Heures perdues/Hommage à Longfellow

Imprimerie générale A. Côté (p. 69-76).


HOMMAGE À LONGFELLOW


i

L’homme aux humbles projets et le puissant génie
Courbent le front devant la mort.
Comme un vil instrument le luth plein d’harmonie
Après avoir vibré s’endort.



Ainsi l’a voulu Dieu.

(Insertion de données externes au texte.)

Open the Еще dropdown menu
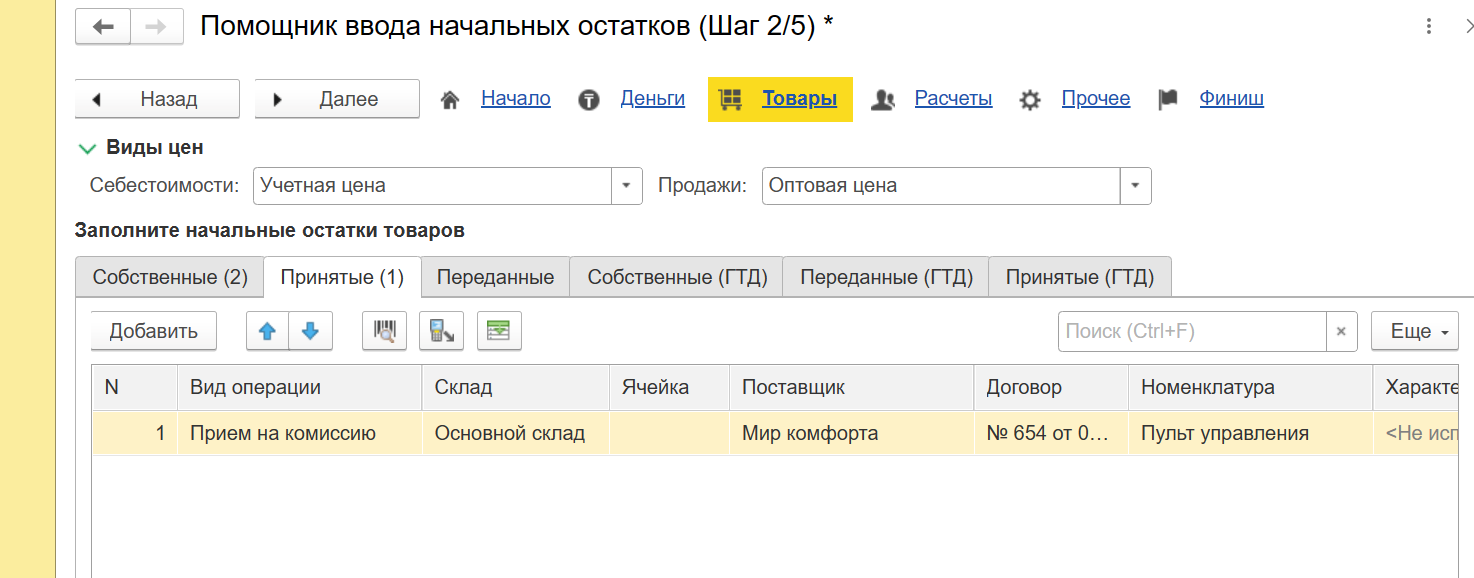 pyautogui.click(x=1414, y=332)
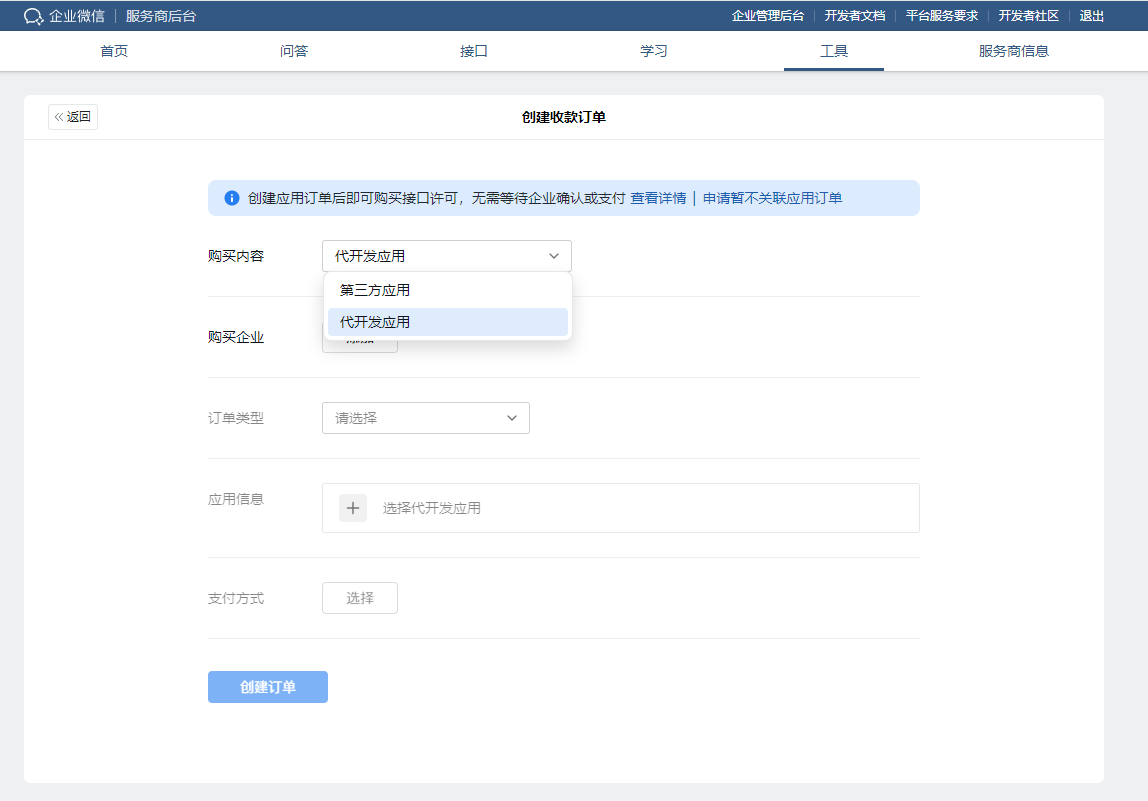This screenshot has width=1148, height=801.
Task: Click 退出 to log out
Action: 1092,16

La même loi fatale
À chacun fait égal destin.
Humble chant de bonheur ou clameur triomphale,
Qu’importe la voix qui s’éteint !


Qu’importe !…… non, la voix qui, forte et souveraine,
Chanta ce qui fut noble et beau,
Sans effort se dégage, immortelle et sereine,
De la nuit noire du tombeau.

ii

Quel est donc ce héros, quel est l’homme célèbre
Qu’un peuple entier pleure aujourd’hui ?
Pourquoi ce sombre deuil ? Pourquoi ce glas funèbre
Et ces fleurs qui pleuvent sur lui ?


Qui met dans tous les cœurs cette douleur profonde ?
Quelle est ta gloire, ô citoyen,
Pour que sur ta poussière, au deuil du Nouveau-Monde
Se mêlent les pleurs de l’ancien ?



Qu’as-tu fait de si grand ? Dis-nous quel coup d’audace
A tourné vers toi tous les yeux,
Pour que ce continent avec orgueil te place
Parmi ses enfants glorieux ?


As-tu, puissant tribun, des luttes politiques
Connu les plaisirs décevants,
Ou rallumé, penché sur des textes antiques,
La lampe obscure des savants ?


Dis-nous, illustre mort, quelle vaste carrière
Te vaut cette immortalité,
Ce spectacle inouï d’un grand peuple en prière ?…
 « Humble et pensif, moi, j’ai chanté !



» Douze lustres durant j’ai célébré la gloire,
» Sans jamais la rêver pour moi,
» Et si tout un grand peuple honore ma mémoire,
» Mon Dieu ! je ne sais pas pourquoi.


» Admirateur naïf d’une grande nature,
» Je la célébrai dans mes vers,
» Sans jamais demander si ma gloire future
» Rayonnerait dans l’univers.


» J’ai chanté nos grands lacs et nos immenses fleuves,
» Nos champs et nos vastes cités ;
» J’ai célébré surtout les sanglantes épreuves
» D’où naquirent nos libertés.



» Un jour, on m’a nommé chantre d’Évangeline,
» Parce qu’exhumant le passé
» J’ai tiré de l’oubli la charmante héroïne
» D’un petit peuple dispersé.


» Rêveur calme et serein, toujours de la mêlée
» J’ai fui les sanglants tourbillons,
» Préférant loin du bruit ma retraite isolée,
» Pleine de fleurs et de rayons.


« Pourquoi ce peuple ému penché sur ma poussière ?
» Pourquoi ce bruit sur mon cercueil ?
« J’aimais la solitude… Une modeste pierre
» Suffit au rêveur sans orgueil. »

iii

Longfellow, tu fus grand et les muses voilées
Sur ta cendre disent tes vers.
Tu ne chanteras plus, mais tes strophes ailées
Planeront sur tout l’univers.


Barde, tu n’avais pas cette note éclatante
Que jettent les clairons vainqueurs,
Mais ton luth plus serein et ta voix plus chantante
Charmaient et consolaient les cœurs.



Oui, lorsque tu chantas les preux de l’Amérique,
Que ton vers redit leurs succès,
Poète, souviens-toi que ta voix sympathique
A remué nos cœurs français.


Je ne suis pas de ceux qu’un rayon de ta gloire
Enveloppa dans sa splendeur.
Mais je viens, barde obscur, offrir à ta mémoire
L’humble tribut de ma douleur.


Ceux que le ciel a fait frères par la pensée,
Aujourd’hui le sont par le deuil…
Adieu …. c’est le seul mot que ma muse oppressée
Puisse jeter sur ton cercueil !

27 mars 1882.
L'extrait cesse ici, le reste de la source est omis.